Stay safe easterners!


----------



## HappyGuy (Nov 3, 2008)

Toby said:


> I spent the day filling up containers of water. *Made pop corn*.


Toby - I laughed when I saw this! Gotta keep your priorities in order, right?


----------



## Betsy the Quilter (Oct 27, 2008)

Gotta have popcorn!!!    

Betsy


----------



## Sean Sweeney (Apr 17, 2010)

Just went out to feed the horses. Walking to the hay trailer, snow was up to my knees. But in the paddock, that's a different story... up to my waist.

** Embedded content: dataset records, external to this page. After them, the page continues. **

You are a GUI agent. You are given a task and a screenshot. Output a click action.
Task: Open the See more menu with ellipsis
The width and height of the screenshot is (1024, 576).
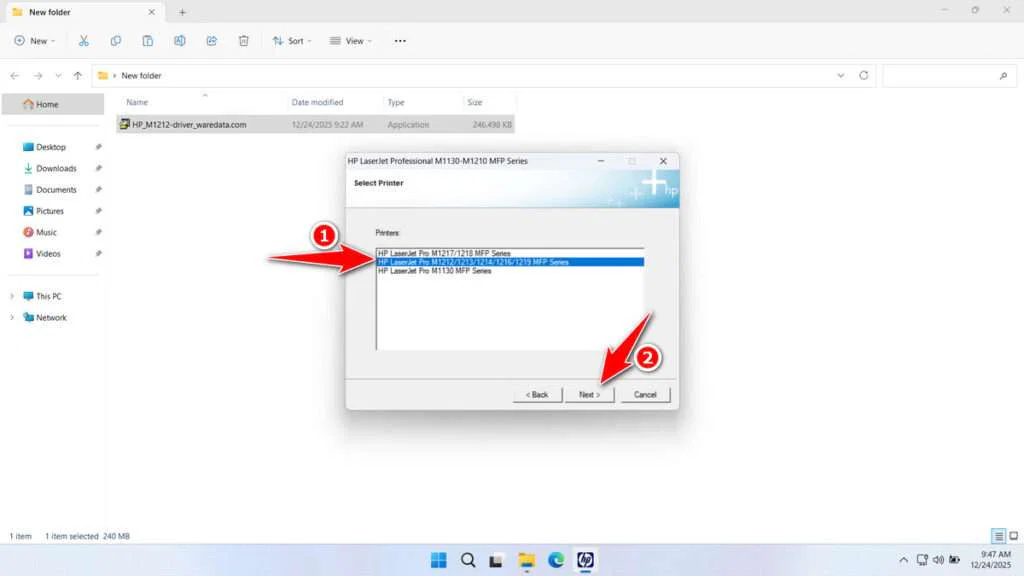399,41
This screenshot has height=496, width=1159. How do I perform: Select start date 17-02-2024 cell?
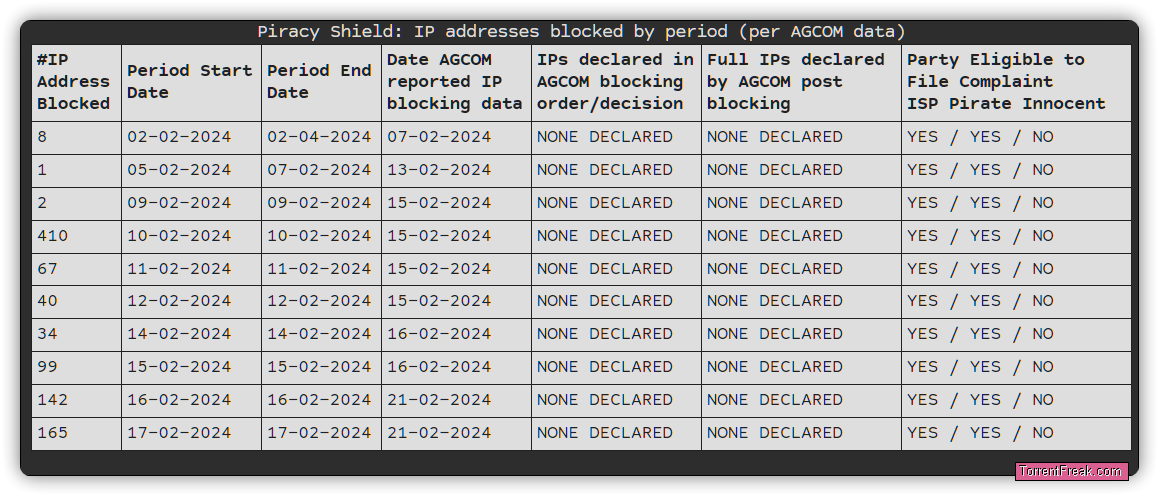(x=191, y=433)
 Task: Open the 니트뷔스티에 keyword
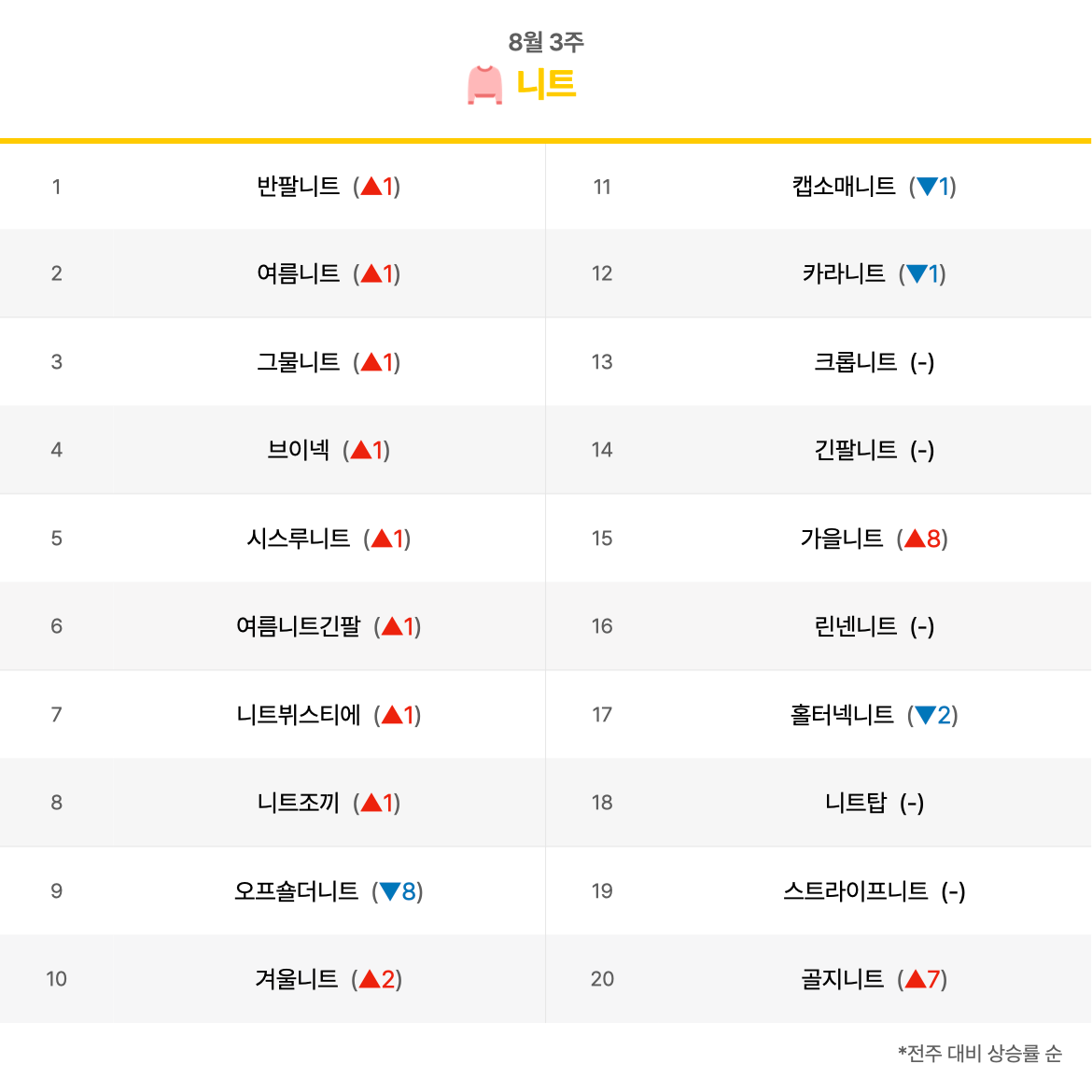point(298,715)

Ch. 7 (WHDH) had said 16-24 yesterday.... revised totals: 24-30.

Good morning, everyone.


----------



## Leslie (Apr 7, 2008)

I got up at 3 am and at that point, it looked like the snow was just beginning, about 5 hours behind schedule. Now it is coming down steadily with lots of blowing and drifting. I am cozy by the fire and working on my "to do" list for the day. I hope to get a lot accomplished!

L


----------



## telracs (Jul 12, 2009)

NYC got less snow than expected, but the city had to prepare, so shut down the subway.  they are bringing it back up, but it's still blowing and below freezing here, so i'm staying home.


----------



## Jane917 (Dec 29, 2009)

Leslie said:


> I got up at 3 am and at that point, it looked like the snow was just beginning, about 5 hours behind schedule. Now it is coming down steadily with lots of blowing and drifting. I am cozy by the fire and working on my "to do" list for the day. I hope to get a lot accomplished!
> 
> L


Are you still there, Leslie? I just read 16" of snow in Portland. Thinking of you bundled up by the fire.


----------



## Sean Sweeney (Apr 17, 2010)

Looks like it is finally tapering off here in Mass. Still blowing, but there'll probably be no additional accumulation of substance.


----------



## Leslie (Apr 7, 2008)

Jane917 said:


> Are you still there, Leslie? I just read 16" of snow in Portland. Thinking of you bundled up by the fire.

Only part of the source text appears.